Poor performance status and front-line pembrolizumab in advanced non-small-cell lung cancer (NSCLC) patients with PD-L1>50%.

e21651 Background: We retrospectively analysed real-world clinical outcomes of patients with advanced non-small-cell lung cancer (NSCLC) harbouring high PD-L1 expression ( > 50%) and treated with first-line pembrolizumab, following the Keynote 024 regimen. In the recent PePS2 trial and Checkmate 817, we see that some patients with PS2 could benefit from a durable response to checkpoint inhibitors. However, current data does not suggest an improvement in median OS compared to historical data on chemotherapy in this setting.
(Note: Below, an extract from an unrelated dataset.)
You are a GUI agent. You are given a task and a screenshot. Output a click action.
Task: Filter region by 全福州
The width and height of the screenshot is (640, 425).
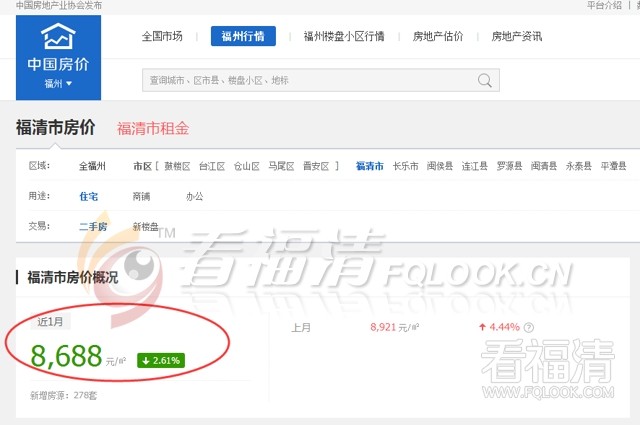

Methods: Data was collected by 16 participating centers. The trial was approved by local ethics committees and patients included signed a general consent form. All patients with NSCLC with PD-L1 expression ≥50%, treated with first-line pembrolizumab were included, from the introduction of first-line pembrolizumab to the present. We collected medical data from patient files, pathology reports and laboratory reports for all patients. Patient characteristics, comorbidities, Eastern Cooperative Oncology Group (ECOG) performance status (PS), and tumor characteristics were reported. Overall survival (OS) was calculated from the date of the first cycle of pembrolizumab to death and estimated through the Kaplan-Meier method. Results: 302 patients were identified, of which 247 with a PS of 0-1, 52 with a PS of 2. Patients (3) with PS3 were excluded. The median age was 69 with a range from 19 to 87 years. There were 193 males and 106 females, 90% were active or former smokers, 19% had brain lesions at diagnosis. Only 14% received brain radiotherapy. Median OS was 7.2 months among patients with PS2, while not reached for those with PS0-1 (HR 3.80, 95% confidence interval 2.49-5.78). Conclusions: Patients with a PS of 2 had significantly worse survival than those with PS0-1. The retrospective nature of our trial and lack of a control arm treated with chemotherapy do not allow us to postulate as to whether PS is predictive or prognostic. Our data suggests worse survival among NSCLC patients with PS2 treated with front-line pembrolizumab. A prospective randomized trial comparing immunotherapy to chemotherapy or chemo-immunotherapy in this population would be welcome.